--- start of Source document ---

Until the acquisition of Western Waffles in November 2005, all of our sales and costs were denominated in U.S. dollars. Western Waffles sells 80% of its products (representing approximately $60 million USD), to customers in the U.S., but its raw materials and labor are purchased in Canadian dollars. Consequently, Western Waffles’ profits can be impacted by fluctuations in the value of Canadian dollars relative to U.S. dollars. We expect to use various types of currency hedges to reduce the economic impact of currency fluctuations.

OUTLOOK
 
We believe the opportunities in the private label, value brand, and foodservice areas are favorable for long-term growth. In the past few years, we have taken substantial steps to reshape the Company, reducing our reliance on any one business segment while achieving sufficient scale in the categories in which we operate. We expect to continue to improve our business mix through volume and profit growth of existing businesses, as well as through acquisitions or alliances. We will continue to explore those acquisition opportunities that strategically fit with our intention to be the premier provider of value-oriented food products, such as the recent acquisitions of Medallion Foods and Western Waffles. The following paragraphs discuss significant trends that we believe will impact our results across all segments.
 
Based on preliminary results of operations for the first two months of fiscal 2006, we expect continued cost increases (especially fuel, transportation and energy) across all segments will negatively impact results for the year with most of the impact occurring in the first two quarters. The effects of our efforts to reduce costs and increase prices will not be fully realized until the second half of fiscal 2006. Consequently, our total segment profit contribution is expected to be lower in the first quarter, and could be lower in the second quarter, compared to the previous year.
 
In 2003, we commenced the systematic conversion of disparate division and facility information systems to new, integrated company-wide information systems software provided primarily by J.D.Edwards/PeopleSoft/Oracle. These conversions began in September 2003 with two snack nut facilities and continued with the April 2005 conversions of corporate headquarters and Ralston Foods and the July 2005 conversion of Bremner. Future conversions are expected to continue through fiscal 2006 and into fiscal 2007. During fiscal 2006, we will focus on improving business processes and system utilization at converted locations and prepare to transfer Carriage House to the new system. The project expenses are expected to decline in fiscal 2006 to less than half of the fiscal 2005 total. Consolidated information systems expenses are expected to decline slightly in 2006 as lower costs of conversions are partially offset by higher depreciation/amortization of new hardware and software development costs. Ultimately, the conversion to one system is expected to improve information systems costs and functionality.

--- end of Source document ---

Written instruction A =
According to the financial report excerpt, why can Western Waffles' profits be affected by changes in the Canadian dollar's value against the U.S. dollar?
Written instruction B =
Render this sentence from the financial report excerpt in Spanish: "Ultimately, the conversion to one system is expected to improve information systems costs and functionality."

--- start of Given data ---

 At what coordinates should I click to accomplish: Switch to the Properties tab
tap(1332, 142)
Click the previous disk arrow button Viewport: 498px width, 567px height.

--- end of Given data ---

Task response A =
Western Waffles sells 80% of its products, about $60 million USD, to customers in the U.S., but it buys its raw materials and labor in Canadian dollars. Its revenue and costs are in different currencies, so shifts in their relative value can affect its profits.

Task response B =
En última instancia, se espera que la conversión a un solo sistema mejore los costos y la funcionalidad de los sistemas de información.